The UN Global Compact’s Private Sector Forum: Beyond CSR?

GBC-Education Executive Chair Sarah Brown on a panel with Minister for Education and Culture of Mozambique Graca Machel at Theirworld and UNICEF’s #UpForSchool Town Hall event on Sept. 28. / Getty Images for #UpForSchool.

We all know that Corporate Social Responsibility is win-win: business does something good for the community, and its employees do their day jobs in more motivated ways as a result of having been involved.

Yesterday, 200,000 Syrian refugee children will have the chance to return to school in Lebanon — some of them for the first time in more than four years. It was because of join efforts from the public and private sectors that these children are able to continue their education due to the innovative double-shift schooling system recently proposed through a collaboration with Theirworld, A World at School, and GBC-Education.

This year’s UN Global Compact private sector forum, taking place just days before Lebanon’s first day of school, demonstrated the way that many businesses are moving beyond the idea of contributing to efforts like increasing access to education to the world’s out-of-school youth. The private sector’s entrance won’t just disrupt the old humanitarian order: It needs to disrupt the old humanitarian order in order to make a lasting impact. Governments and NGOs are the first to admit that they cannot deliver the new Sustainable Development Goals alone, and increasingly private sector has a business case to help them do so. Every speaker from the UN, including Secretary-General Ban Ki-moon, acknowledged the limits of what the institutions can do. The sweet spot lies in the creation of new alliances, harnessing not just the money that business can donate, but the ingenuity, creativity and networks it can unleash.
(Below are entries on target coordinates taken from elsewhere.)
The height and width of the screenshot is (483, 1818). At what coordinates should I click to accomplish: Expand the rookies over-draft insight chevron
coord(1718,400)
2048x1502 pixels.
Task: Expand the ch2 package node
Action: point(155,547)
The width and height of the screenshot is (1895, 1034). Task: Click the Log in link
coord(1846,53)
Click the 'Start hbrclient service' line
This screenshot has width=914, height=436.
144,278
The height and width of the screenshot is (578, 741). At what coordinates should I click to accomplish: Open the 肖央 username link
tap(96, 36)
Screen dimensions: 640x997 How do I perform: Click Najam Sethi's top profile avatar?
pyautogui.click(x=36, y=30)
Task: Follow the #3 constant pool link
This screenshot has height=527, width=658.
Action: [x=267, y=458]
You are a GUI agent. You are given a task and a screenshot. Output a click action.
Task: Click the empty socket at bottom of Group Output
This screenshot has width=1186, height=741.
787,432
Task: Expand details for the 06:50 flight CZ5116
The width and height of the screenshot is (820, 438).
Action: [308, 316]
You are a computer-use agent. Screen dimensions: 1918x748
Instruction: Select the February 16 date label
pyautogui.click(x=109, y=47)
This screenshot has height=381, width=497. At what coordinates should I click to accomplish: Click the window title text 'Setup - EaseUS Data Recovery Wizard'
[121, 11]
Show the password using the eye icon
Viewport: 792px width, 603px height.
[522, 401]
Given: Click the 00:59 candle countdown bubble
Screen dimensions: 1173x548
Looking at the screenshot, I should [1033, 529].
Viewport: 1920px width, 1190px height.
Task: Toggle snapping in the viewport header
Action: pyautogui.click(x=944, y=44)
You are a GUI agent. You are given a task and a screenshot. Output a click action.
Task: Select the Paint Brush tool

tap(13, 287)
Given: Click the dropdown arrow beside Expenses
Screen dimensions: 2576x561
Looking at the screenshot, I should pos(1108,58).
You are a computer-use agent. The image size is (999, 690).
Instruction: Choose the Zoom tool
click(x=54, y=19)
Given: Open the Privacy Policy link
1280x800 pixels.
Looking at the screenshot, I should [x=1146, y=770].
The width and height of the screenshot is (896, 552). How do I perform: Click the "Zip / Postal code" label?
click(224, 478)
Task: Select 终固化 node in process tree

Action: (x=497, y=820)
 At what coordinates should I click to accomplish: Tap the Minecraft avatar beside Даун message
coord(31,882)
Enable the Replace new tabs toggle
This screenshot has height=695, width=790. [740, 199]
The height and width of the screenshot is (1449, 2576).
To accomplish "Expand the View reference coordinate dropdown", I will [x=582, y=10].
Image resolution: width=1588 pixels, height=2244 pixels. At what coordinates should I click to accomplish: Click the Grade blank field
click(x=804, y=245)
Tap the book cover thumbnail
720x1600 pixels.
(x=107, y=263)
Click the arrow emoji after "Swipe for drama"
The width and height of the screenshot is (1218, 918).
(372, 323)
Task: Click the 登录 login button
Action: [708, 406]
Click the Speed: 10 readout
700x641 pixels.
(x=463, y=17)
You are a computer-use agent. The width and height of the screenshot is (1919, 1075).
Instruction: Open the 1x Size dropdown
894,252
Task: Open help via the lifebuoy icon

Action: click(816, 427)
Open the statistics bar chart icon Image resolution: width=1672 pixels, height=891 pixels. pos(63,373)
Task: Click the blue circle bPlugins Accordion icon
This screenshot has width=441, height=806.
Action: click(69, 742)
So rather than a company like IKEA being asked to contribute to a fund for refugees, it is coming up with ingenious ways to provide affordable shelter. As Mark Zuckerberg explained to us, Facebook’s best contribution is to get refugees online – for every ten people connected, one is lifted out of poverty. Companies like Microsoft and GEMS are coming up with ingenious tech solutions to get schooling where NGOs can’t go – education without borders. If we are able to map where the gaps are in humanitarian delivery, we should be able to matchmake companies with the actions they can take.

GBC-Education is at the heart of this effort. We want to act as a galvaniser of new ways of confronting old challenges; a connector of private sector ideas to humanitarian problems; and an amplifier of the work already underway. Just as governments commit 0.7% of their GDP to fight poverty, the private sector, and individual citizens could commit 0.7% of their profits, and more importantly time. Get this right, and we move beyond CSR as Corporate Social Responsibility to CSR as Corporate Social Results. Please don’t wait to be asked to help.